Set between different timelines, Götterfunken - it could be translation as Divine Sparks, but also refers to the Beethoven´s Ode to Joy - by Hamburg-born Berlin-based Hannes Köhler is a story of failed youth utopias.
How far can a revolution go? And for how long, one started, it is still revolution? What deters an anarchist mindset?
A group of young and very young Spanish, French and German anarchists are roaming the streets of Barcelona in the last years of Franco dictatorship. Friendship, love, drugs and anarchy. Those were the times then, but closer to our times, end 1990s, first two decades of the 2000s, they switched sides, adding up to the bourgeoisie that they hated so much.

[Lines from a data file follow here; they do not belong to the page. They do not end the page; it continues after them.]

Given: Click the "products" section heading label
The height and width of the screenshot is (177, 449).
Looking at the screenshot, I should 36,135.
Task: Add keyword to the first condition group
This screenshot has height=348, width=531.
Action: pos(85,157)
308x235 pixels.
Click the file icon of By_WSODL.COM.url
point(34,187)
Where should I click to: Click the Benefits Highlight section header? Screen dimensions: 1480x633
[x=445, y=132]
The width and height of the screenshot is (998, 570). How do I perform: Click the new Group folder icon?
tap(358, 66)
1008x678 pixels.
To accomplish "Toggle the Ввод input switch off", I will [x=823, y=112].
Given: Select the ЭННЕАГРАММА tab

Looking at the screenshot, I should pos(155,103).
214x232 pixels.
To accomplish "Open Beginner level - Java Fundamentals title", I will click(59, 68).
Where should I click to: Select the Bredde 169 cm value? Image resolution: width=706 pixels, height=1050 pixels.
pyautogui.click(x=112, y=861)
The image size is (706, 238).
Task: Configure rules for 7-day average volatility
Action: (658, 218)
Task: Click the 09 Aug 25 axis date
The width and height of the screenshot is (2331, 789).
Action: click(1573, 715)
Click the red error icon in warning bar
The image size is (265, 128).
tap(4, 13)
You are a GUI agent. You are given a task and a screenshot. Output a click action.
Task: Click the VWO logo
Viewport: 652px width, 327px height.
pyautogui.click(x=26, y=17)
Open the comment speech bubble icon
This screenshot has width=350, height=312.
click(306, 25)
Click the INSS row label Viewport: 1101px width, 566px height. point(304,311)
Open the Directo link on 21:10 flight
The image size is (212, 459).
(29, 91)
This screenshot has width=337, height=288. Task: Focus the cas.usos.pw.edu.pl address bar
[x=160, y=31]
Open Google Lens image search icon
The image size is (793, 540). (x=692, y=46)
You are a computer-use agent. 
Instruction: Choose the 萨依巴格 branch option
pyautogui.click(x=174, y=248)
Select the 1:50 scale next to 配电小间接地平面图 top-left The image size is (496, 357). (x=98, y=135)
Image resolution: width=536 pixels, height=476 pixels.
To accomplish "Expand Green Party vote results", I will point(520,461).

The novel, very animated and full of recent historical and social details, particularly about Franco´s Spain, is following those destinies, with a back and forth from one timeline to another, which helps to better understand the facts and motivations as well as the sudden changes of destiny.
It is a rare topic, especially regarding Franco´s reign, for the German-speaking literature, and Köhler is offering a generous context that helps understanding the framework of the story. But the focus is however on the characters, especially their motivations and life pathways, through dialogues and cross-memories adding little by little new elements to the story.
Although I enjoyed the novelty of the topic and the approach, I felt like the story is too much forced to be slowed down and the dialogues, although welcomed, do not necessarily lead to next steps. There is a conversational thread that do not lead to any development into the story. In real life, such ´maintenance´ conversations are necessary to build relationships between people, but the story is much shorter than a lifetime hence the frustration I had few time while reading the book.
I just read that Köhler just published a new novel so would be more than curious to explore it too.